Election 2020

How Politics Could Put the Reliability of Future Elections at Risk

Eliminating the Election Assistance Commission would likely delay the process of replacing the nation’s aging and insecure elections infrastructure.

Feb 22, 2017

Thanks to a lack of political will in Washington to fix election security problems, we’ll likely have the same fears that hackers will target our voting machines and voter databases on election day in 2020 that we had last fall.

Advocates for election security and reliability say a bill that Republican leaders recently advanced in the U.S. House of Representatives would make it unlikely that a crucial nationwide upgrade of voting technology can be completed in time for the 2020 election.

The House Administration Committee voted earlier this month to approve a bill that would eliminate the Elections Assistance Commission. The bill’s sponsor, Representative Gregg Harper of Mississippi, said the agency has “outlived its usefulness,” and that terminating it would save taxpayers $14 million. (Congress provided $9.6 million to the EAC in fiscal year 2016, according to the Congressional Research Service.)

The bill’s opponents say that in fact the EAC has never been more necessary. They say eliminating the agency will create uncertainty and confusion among vendors and state election officials and delay the replacement of aging machines.

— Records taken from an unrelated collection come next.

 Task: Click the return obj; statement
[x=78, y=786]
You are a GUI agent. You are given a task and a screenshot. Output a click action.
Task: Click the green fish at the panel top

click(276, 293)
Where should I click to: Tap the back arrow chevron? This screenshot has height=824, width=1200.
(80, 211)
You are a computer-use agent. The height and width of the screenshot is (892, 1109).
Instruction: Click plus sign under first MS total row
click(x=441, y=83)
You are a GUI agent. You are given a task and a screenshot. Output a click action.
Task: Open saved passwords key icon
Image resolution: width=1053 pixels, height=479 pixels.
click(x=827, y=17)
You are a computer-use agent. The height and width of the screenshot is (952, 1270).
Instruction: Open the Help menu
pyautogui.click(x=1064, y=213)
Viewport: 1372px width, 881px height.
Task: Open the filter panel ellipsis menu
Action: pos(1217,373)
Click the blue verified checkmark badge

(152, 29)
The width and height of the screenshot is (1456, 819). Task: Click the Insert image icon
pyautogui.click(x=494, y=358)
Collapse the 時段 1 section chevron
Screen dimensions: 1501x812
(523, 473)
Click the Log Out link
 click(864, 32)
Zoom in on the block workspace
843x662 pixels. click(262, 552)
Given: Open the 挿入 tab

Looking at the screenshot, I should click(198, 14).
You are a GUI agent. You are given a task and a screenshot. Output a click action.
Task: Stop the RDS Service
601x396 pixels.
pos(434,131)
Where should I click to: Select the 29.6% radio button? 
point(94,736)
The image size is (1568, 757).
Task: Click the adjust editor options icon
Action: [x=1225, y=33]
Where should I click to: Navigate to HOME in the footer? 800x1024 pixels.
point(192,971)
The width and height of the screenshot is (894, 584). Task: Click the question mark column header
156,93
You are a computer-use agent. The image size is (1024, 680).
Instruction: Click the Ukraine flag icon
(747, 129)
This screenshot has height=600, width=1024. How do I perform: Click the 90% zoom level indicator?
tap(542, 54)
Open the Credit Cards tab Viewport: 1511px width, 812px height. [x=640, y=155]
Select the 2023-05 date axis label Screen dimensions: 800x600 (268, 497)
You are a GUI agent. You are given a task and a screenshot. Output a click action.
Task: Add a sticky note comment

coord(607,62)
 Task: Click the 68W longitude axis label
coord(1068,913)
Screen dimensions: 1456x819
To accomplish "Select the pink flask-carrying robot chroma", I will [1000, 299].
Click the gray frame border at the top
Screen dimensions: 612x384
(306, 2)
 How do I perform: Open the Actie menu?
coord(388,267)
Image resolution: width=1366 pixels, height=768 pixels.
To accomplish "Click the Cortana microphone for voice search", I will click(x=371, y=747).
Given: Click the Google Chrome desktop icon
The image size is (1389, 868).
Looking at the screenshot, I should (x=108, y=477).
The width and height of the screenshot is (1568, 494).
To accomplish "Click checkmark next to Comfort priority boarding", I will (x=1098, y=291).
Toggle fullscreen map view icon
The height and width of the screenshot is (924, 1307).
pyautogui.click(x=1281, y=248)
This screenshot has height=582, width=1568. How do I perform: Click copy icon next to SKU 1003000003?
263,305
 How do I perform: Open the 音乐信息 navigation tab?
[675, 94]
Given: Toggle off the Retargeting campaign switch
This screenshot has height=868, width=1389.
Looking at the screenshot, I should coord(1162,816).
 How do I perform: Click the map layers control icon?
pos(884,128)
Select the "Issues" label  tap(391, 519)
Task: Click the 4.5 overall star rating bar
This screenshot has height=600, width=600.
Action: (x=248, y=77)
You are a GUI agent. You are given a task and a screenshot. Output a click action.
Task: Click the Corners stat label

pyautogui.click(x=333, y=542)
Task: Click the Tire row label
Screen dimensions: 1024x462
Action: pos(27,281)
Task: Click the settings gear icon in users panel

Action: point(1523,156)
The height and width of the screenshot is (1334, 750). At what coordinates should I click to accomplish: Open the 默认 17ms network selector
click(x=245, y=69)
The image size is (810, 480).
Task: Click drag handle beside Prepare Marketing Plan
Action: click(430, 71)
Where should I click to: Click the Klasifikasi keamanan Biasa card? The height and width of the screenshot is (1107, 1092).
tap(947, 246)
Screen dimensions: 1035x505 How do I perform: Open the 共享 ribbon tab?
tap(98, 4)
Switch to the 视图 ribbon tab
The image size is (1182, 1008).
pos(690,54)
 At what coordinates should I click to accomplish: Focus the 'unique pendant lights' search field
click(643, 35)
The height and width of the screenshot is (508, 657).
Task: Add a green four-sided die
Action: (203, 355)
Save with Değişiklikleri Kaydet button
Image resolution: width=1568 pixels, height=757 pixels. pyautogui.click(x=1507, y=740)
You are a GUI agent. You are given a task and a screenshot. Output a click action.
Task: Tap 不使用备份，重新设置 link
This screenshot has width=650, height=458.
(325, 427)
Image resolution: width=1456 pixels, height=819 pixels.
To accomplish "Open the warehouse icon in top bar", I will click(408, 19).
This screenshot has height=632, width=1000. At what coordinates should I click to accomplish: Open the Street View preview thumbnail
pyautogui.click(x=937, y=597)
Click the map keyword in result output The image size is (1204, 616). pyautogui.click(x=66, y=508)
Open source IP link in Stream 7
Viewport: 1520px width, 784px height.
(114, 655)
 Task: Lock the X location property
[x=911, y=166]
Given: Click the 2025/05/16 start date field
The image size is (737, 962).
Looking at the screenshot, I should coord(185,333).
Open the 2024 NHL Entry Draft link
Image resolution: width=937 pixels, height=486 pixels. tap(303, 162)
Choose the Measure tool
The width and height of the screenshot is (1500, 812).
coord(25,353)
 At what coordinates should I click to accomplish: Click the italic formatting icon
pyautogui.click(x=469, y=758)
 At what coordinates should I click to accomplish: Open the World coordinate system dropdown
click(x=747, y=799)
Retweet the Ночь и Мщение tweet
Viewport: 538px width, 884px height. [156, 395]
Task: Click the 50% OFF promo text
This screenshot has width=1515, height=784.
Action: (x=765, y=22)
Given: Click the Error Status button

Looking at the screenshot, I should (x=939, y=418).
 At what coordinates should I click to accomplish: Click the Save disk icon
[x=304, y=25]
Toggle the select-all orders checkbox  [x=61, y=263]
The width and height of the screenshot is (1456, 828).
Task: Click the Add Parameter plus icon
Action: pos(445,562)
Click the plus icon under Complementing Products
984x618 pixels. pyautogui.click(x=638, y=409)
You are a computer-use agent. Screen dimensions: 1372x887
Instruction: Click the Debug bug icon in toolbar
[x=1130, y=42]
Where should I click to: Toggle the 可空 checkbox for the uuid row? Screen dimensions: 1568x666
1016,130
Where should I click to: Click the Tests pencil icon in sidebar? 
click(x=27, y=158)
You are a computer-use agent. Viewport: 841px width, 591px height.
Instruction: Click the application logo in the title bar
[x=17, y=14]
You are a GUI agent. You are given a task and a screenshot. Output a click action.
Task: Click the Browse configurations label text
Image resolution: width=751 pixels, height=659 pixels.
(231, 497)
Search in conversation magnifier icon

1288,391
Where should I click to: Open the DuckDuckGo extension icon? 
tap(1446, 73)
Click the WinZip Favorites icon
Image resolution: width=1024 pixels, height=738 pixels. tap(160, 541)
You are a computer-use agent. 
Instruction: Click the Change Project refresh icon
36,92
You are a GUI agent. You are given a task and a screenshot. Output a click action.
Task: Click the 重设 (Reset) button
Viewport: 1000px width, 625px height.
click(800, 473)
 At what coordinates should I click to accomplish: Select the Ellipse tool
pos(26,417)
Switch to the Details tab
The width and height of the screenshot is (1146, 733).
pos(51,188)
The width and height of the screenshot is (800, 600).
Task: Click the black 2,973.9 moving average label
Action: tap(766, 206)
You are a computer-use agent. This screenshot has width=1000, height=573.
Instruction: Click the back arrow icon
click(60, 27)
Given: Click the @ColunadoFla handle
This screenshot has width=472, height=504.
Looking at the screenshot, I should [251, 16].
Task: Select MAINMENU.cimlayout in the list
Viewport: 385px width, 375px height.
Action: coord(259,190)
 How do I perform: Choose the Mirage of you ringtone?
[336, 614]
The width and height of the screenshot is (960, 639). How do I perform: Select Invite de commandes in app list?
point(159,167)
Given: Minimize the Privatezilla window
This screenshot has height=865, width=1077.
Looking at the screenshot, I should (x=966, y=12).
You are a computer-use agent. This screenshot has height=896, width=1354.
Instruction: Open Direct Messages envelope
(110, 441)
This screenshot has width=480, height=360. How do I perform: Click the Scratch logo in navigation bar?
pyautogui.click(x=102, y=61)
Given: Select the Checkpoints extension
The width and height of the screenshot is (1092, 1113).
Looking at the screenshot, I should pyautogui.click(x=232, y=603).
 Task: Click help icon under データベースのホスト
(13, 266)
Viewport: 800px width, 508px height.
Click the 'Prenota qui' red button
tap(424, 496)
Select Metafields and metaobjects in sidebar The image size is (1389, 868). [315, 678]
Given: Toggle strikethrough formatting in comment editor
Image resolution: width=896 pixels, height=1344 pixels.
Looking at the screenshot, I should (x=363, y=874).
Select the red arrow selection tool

The nation’s election technology is in rough shape. In 2014, the bipartisan presidential commission on election administration warned that by the end of the decade the majority of the voting machines in the U.S. would reach the end of their lifetimes. In 2015, 43 states were using systems that were at least 10 years old, according to New York University’s Brennan Center for Justice. Older systems are also more vulnerable to software errors, and many states are still using technology that does not produce paper records that can be used to double-check accuracy. Researchers have demonstrated repeatedly that at least some models are vulnerable to hackers.

“The EAC has a vital role to play in responding to these challenges,” Wendy Weiser, director of the Brennan Center’s Democracy Program, and Nicole Austin-Hillery, director of its Washington office, wrote in a letter to the leaders of the House Administration Committee. Forty-seven states use the technical standards the EAC makes for voting equipment, and the agency is in the process of developing new standards to help states purchase new, secure equipment.

Congress created the EAC in 2002 as part of the Help America Vote Act (HAVA), which President George W. Bush signed into law in response to the ballot counting fiasco that stained the 2000 presidential election between Bush and Al Gore. That legislation put aside more than $2 billion for states to replace obsolete voting systems, and part of the EAC’s charge was to set technical standards for new equipment.

The Constitution gives states power over their elections, and disagreement over how much authority to give the federal government over voting technology is in part ideological. Still, there ought to be bipartisan agreement that the EAC’s work on standards is important, argues Gregory Miller, cofounder of the Open Source Election Technology Institute, a nonprofit devoted to election technology research. Elections are a matter of national security, he says, and in federal contests, “we need uniformity in standards in order to ensure consistency in performance.”

Miller says that if Congress is going to kill the EAC, it must figure out another way to complete and roll out the new standards so that vendors and states can get moving as soon as possible. “Surely you aren’t just going to take all this work and throw it in the dumpster.”